Extracted data entries
---

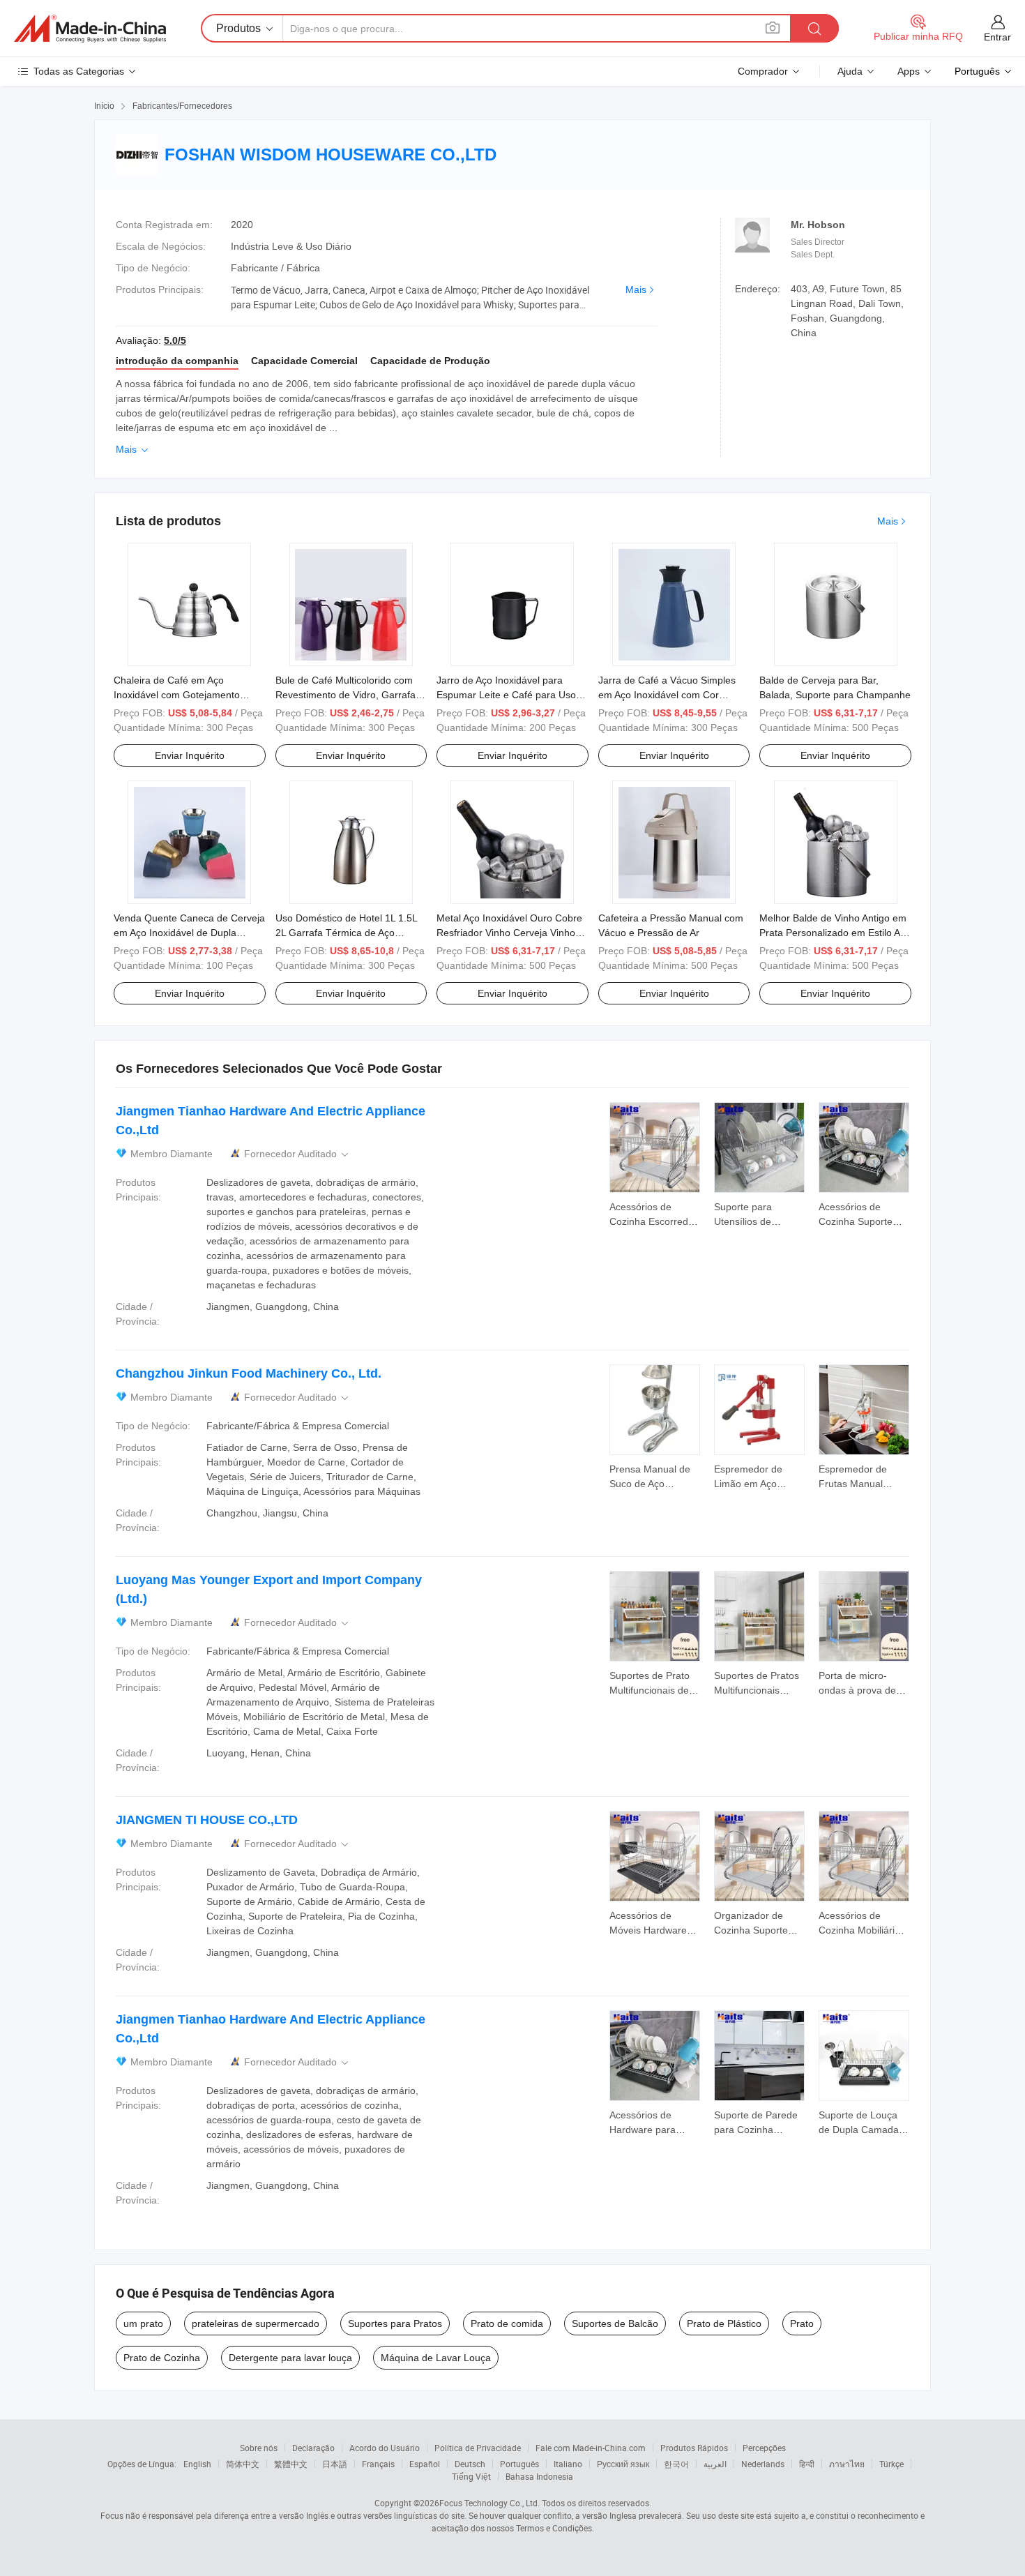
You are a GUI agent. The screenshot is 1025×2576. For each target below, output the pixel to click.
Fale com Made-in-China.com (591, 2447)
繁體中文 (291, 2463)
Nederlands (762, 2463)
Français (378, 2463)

---

Task details:
Copy every record exactly as written, leaving out the pictures.

Result of this exercise:
You are a GUI agent. The screenshot is 1025×2576. For each target below, output the pixel to click.
Fale com Made-in-China.com (591, 2447)
繁體中文 (291, 2463)
Nederlands (762, 2463)
Français (378, 2463)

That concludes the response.